TASK DETAILS
Find the line in the material below that contains "763x788 pixels. Task: Click", then give it again, with all later lines, exactly as shown.

──────── LISTED ENTRIES

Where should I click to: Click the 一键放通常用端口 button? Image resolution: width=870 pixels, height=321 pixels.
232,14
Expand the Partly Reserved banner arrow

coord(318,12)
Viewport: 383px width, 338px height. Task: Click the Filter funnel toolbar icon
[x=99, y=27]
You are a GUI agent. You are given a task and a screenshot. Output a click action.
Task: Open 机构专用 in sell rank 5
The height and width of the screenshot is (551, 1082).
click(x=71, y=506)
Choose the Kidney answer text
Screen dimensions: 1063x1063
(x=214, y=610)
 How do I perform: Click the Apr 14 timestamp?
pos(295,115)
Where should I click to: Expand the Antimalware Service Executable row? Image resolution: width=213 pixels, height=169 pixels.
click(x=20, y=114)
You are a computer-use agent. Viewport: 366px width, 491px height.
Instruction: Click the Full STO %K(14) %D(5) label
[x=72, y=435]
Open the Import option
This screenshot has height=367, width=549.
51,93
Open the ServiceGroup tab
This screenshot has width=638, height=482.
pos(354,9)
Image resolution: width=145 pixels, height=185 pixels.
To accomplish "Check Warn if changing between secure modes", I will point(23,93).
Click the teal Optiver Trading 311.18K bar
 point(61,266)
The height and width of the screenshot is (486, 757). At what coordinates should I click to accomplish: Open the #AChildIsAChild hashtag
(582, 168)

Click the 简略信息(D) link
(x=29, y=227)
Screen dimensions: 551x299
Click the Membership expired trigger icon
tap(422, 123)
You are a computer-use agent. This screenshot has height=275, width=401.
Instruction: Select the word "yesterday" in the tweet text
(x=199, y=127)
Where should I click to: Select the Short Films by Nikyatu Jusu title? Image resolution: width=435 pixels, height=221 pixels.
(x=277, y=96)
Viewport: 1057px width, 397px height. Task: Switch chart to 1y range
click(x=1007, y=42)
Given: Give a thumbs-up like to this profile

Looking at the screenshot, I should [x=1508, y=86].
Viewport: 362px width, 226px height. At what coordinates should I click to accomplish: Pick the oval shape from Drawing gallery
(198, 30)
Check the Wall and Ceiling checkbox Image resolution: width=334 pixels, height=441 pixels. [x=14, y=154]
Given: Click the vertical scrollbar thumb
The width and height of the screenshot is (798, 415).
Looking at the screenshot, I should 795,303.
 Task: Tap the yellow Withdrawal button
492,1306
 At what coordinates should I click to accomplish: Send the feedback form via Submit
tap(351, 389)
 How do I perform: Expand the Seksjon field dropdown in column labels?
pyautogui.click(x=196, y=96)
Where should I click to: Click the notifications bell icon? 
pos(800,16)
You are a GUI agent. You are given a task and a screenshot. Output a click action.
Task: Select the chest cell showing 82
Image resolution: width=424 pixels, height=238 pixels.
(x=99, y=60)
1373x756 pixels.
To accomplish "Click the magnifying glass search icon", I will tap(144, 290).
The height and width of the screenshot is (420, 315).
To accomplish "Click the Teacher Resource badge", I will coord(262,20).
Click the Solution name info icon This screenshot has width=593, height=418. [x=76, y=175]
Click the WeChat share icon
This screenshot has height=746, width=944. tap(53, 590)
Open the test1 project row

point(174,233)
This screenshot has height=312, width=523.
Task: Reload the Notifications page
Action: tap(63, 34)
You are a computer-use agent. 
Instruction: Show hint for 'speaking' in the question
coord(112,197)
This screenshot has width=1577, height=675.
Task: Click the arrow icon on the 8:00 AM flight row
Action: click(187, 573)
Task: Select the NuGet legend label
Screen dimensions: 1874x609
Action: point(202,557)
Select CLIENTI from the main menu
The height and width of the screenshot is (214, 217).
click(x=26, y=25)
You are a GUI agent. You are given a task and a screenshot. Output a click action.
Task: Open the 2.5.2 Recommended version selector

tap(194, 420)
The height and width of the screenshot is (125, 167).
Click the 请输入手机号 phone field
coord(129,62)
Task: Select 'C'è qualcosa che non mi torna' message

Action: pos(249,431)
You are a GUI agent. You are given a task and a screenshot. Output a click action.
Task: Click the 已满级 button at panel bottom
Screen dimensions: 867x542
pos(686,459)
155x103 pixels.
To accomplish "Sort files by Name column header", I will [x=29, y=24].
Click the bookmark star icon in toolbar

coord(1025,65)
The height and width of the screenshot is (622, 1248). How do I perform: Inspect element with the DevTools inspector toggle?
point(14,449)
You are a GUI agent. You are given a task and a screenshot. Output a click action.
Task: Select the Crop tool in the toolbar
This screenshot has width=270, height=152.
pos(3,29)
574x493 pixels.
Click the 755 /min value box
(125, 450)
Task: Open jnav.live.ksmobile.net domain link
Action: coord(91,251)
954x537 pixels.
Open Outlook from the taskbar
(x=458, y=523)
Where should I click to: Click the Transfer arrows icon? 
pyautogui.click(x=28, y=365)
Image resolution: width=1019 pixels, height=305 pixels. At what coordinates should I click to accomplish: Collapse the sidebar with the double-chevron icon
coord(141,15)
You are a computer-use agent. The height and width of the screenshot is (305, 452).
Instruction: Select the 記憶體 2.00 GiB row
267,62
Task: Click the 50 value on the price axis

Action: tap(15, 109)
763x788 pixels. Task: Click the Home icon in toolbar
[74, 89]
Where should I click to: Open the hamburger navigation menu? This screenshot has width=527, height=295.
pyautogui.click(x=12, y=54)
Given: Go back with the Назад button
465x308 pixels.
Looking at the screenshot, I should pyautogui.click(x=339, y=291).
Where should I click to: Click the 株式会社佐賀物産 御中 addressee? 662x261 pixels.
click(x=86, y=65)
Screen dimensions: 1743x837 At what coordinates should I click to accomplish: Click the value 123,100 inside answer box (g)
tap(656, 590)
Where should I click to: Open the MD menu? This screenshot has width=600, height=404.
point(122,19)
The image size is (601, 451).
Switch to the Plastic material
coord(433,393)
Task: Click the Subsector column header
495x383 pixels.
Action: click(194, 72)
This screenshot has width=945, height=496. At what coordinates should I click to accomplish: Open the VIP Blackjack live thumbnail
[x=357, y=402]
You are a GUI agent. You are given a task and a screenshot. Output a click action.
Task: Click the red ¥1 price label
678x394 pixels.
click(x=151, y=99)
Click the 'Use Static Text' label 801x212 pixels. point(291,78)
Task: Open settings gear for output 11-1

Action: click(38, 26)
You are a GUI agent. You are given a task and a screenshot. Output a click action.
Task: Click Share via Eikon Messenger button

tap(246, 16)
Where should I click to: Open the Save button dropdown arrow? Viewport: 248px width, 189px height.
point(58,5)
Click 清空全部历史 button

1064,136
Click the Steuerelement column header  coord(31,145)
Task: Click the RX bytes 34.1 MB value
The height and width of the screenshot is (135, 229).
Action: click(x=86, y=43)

────────────────

SOLUTION FOR THIS PROBLEM
763x788 pixels. Task: Click the Home icon in toolbar
[74, 89]
Where should I click to: Open the hamburger navigation menu? This screenshot has width=527, height=295.
pyautogui.click(x=12, y=54)
Given: Go back with the Назад button
465x308 pixels.
Looking at the screenshot, I should pyautogui.click(x=339, y=291).
Where should I click to: Click the 株式会社佐賀物産 御中 addressee? 662x261 pixels.
click(x=86, y=65)
Screen dimensions: 1743x837 At what coordinates should I click to accomplish: Click the value 123,100 inside answer box (g)
tap(656, 590)
Where should I click to: Open the MD menu? This screenshot has width=600, height=404.
point(122,19)
The image size is (601, 451).
Switch to the Plastic material
coord(433,393)
Task: Click the Subsector column header
495x383 pixels.
Action: click(194, 72)
This screenshot has width=945, height=496. At what coordinates should I click to accomplish: Open the VIP Blackjack live thumbnail
[x=357, y=402]
You are a GUI agent. You are given a task and a screenshot. Output a click action.
Task: Click the red ¥1 price label
678x394 pixels.
click(x=151, y=99)
Click the 'Use Static Text' label 801x212 pixels. point(291,78)
Task: Open settings gear for output 11-1

Action: click(38, 26)
You are a GUI agent. You are given a task and a screenshot. Output a click action.
Task: Click Share via Eikon Messenger button

tap(246, 16)
Where should I click to: Open the Save button dropdown arrow? Viewport: 248px width, 189px height.
point(58,5)
Click 清空全部历史 button

1064,136
Click the Steuerelement column header  coord(31,145)
Task: Click the RX bytes 34.1 MB value
The height and width of the screenshot is (135, 229).
Action: click(x=86, y=43)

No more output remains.